What you need to do
Each line below should be reproduced without any alteration.

Collected data entries
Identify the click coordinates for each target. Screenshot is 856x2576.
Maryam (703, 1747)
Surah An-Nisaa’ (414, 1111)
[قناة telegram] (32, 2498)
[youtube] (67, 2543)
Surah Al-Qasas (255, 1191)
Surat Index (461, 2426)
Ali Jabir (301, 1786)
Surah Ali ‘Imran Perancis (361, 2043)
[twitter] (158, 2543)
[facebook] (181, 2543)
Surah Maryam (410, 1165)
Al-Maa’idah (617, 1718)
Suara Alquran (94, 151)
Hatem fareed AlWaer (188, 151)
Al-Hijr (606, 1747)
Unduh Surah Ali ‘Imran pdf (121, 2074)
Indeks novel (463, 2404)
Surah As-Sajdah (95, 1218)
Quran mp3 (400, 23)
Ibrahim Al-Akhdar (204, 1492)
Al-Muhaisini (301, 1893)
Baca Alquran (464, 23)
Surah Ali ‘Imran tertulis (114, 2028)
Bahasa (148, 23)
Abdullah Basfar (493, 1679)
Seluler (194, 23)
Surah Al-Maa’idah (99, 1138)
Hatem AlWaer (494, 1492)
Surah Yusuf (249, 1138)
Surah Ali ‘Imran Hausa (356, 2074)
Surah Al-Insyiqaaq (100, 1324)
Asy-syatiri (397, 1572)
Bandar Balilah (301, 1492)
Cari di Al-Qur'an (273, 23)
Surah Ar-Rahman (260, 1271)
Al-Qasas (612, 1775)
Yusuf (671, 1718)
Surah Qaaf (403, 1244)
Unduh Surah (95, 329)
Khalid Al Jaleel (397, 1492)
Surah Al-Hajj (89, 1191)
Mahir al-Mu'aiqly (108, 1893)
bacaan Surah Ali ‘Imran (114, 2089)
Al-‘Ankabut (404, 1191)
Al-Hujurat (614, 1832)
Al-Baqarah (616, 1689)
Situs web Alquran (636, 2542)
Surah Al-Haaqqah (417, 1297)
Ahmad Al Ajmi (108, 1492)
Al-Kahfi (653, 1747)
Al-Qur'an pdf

Task answer
Identify the click coordinates for each target. Screenshot is 856x2576.
Maryam (703, 1747)
Surah An-Nisaa’ (414, 1111)
[قناة telegram] (32, 2498)
[youtube] (67, 2543)
Surah Al-Qasas (255, 1191)
Surat Index (461, 2426)
Ali Jabir (301, 1786)
Surah Ali ‘Imran Perancis (361, 2043)
[twitter] (158, 2543)
[facebook] (181, 2543)
Surah Maryam (410, 1165)
Al-Maa’idah (617, 1718)
Suara Alquran (94, 151)
Hatem fareed AlWaer (188, 151)
Al-Hijr (606, 1747)
Unduh Surah Ali ‘Imran pdf (121, 2074)
Indeks novel (463, 2404)
Surah As-Sajdah (95, 1218)
Quran mp3 (400, 23)
Ibrahim Al-Akhdar (204, 1492)
Al-Muhaisini (301, 1893)
Baca Alquran (464, 23)
Surah Ali ‘Imran tertulis (114, 2028)
Bahasa (148, 23)
Abdullah Basfar (493, 1679)
Seluler (194, 23)
Surah Al-Maa’idah (99, 1138)
Hatem AlWaer (494, 1492)
Surah Yusuf (249, 1138)
Surah Ali ‘Imran Hausa (356, 2074)
Surah Al-Insyiqaaq (100, 1324)
Asy-syatiri (397, 1572)
Bandar Balilah (301, 1492)
Cari di Al-Qur'an (273, 23)
Surah Ar-Rahman (260, 1271)
Al-Qasas (612, 1775)
Yusuf (671, 1718)
Surah Qaaf (403, 1244)
Unduh Surah (95, 329)
Khalid Al Jaleel (397, 1492)
Surah Al-Hajj (89, 1191)
Mahir al-Mu'aiqly (108, 1893)
bacaan Surah Ali ‘Imran (114, 2089)
Al-‘Ankabut (404, 1191)
Al-Hujurat (614, 1832)
Al-Baqarah (616, 1689)
Situs web Alquran (636, 2542)
Surah Al-Haaqqah (417, 1297)
Ahmad Al Ajmi (108, 1492)
Al-Kahfi (653, 1747)
Al-Qur'an pdf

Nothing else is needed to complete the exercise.